Pesquisar este blog

quinta-feira, 26 de novembro de 2009

A infidelidade e o dom de iludir de toda mulher



A porta entreaberta permitia à curiosidade alheia frestear a cena insólita da mulher chorando, atirada em um macio sofá de cor salmão. Não resistiu, e indagou se poderia ajudar em alguma coisa. Professor aposentado, casado com uma conceituada psicanalista, estava habituado a enfrentar situações estranhas com serenidade e discrição. Além de tudo era um dos moradores mais antigos daquele edifício e tinha muitos amigos ali.

Ela, por exemplo, era uma excelente vizinha e ao lado do marido, parceiros constantes nas nunca fáceis reuniões de condomínio. Entrou e fechou a porta. O marido não estava. Haviam discutido. Briga pesada. Constrangida, confessou que fora infiel. Em uma festa da faculdade bebera demais e cedera à pressão de um colega. “Um grande babaca!” Quando se deu conta, amanhecera em um motel na zona sul da cidade, com um sujeito que mal conhecia. Ligou para a colega que a acompanhara. Contou o que acontecera. Combinaram uma desculpa em conjunto. Como a festa esticara muito, haviam decidido tomar o café da manhã em uma padaria para curar a ressaca. Era sábado, afinal! Nunca saía com as amigas. Tinha direito a uma noitada, afinal! Não respondera as dezenas de ligações e mensagens dele, porque o aparelho estava no silencioso. 

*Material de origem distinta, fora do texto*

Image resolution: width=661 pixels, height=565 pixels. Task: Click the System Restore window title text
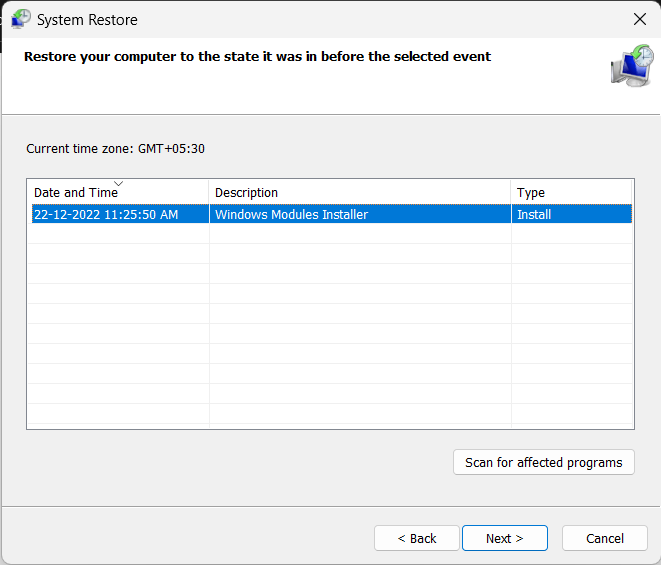[x=87, y=20]
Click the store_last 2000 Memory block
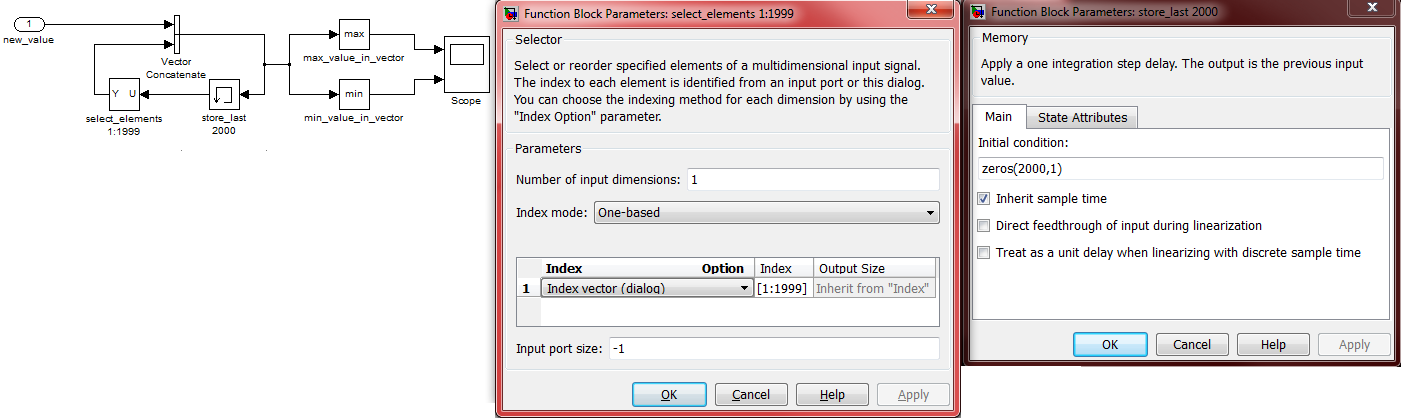The width and height of the screenshot is (1402, 419). [x=223, y=95]
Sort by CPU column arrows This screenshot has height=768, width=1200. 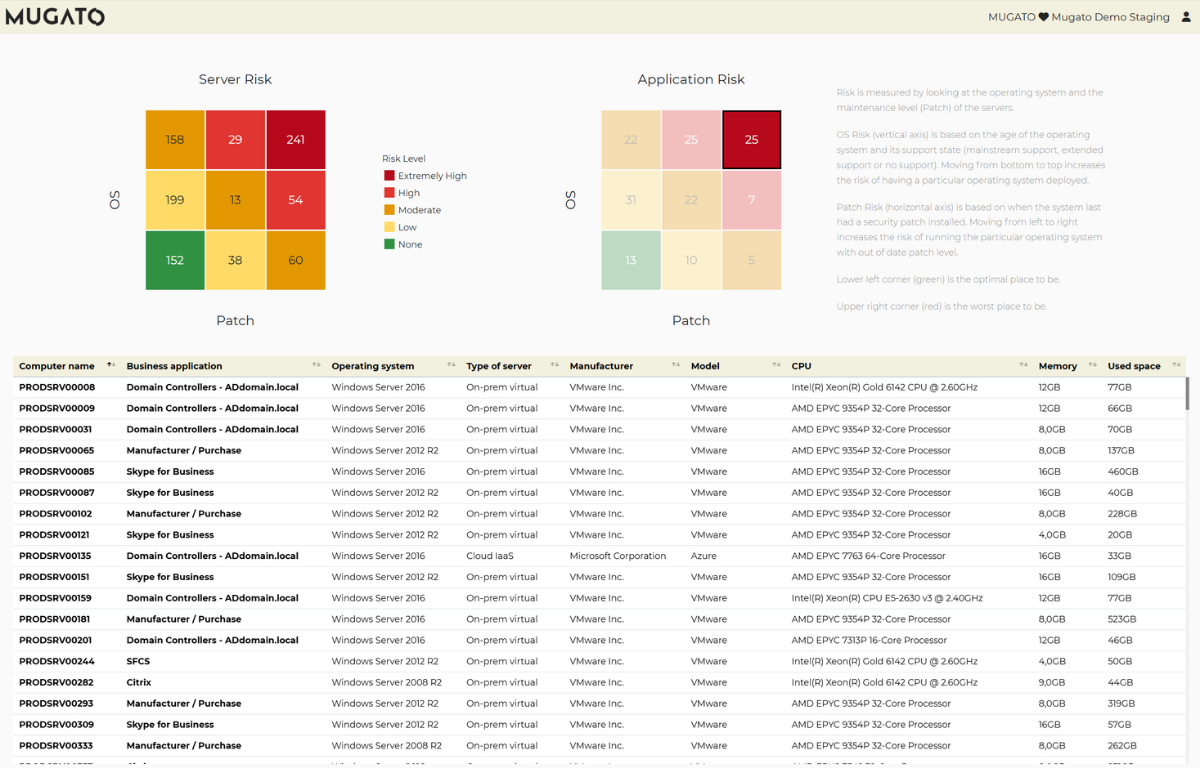[1023, 365]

Lívido, o marido ouviu a desculpa. Irritou-se com as lágrimas da mulher. Até para o 190 ligara! Temera pelo pior – a violência urbana era seu maior medo – e ao vê-la naquele estado, percebia que realmente o pior acontecera. Ele que jurara fidelidade, assumira riscos, agora questionava tudo a sua volta. Faltara carinho? Ousadia nas horas de paixão? Férias mais bem aproveitadas? Parceria? Saiu porta afora jurando não voltar nunca mais.  

E ali permanecera ela. Agora confidenciando um drama, uma dor imensa a um vizinho! O professor, ainda surpreso com a rara confissão feminina de traição, lembrou a letra de Caetano Veloso “Você diz a verdade, a verdade é o seu dom de iludir. Como pode querer que a mulher vá viver sem mentir?”.

E a aconselhou, se pretendia continuar casada, se ainda sentia algum amor pelo marido, que mantivesse a desculpa do café matinal. “Ele vai aceitar, você é uma mulher séria. Acontece...” Mas em troca do segredo que guardaria a sete chaves, pediu que discutisse a relação. Sim, uma DR era importante. Aproveitasse o momento. Havia uma crise mascarada pela rotina. Não fosse assim, não teria chegado àquele extremo. Saiu, deixando a moça mais confiante no perdão. Feliz pela boa ação e convencido de que a dita vida a dois, sempre envolve muito mais gente do que o necessário.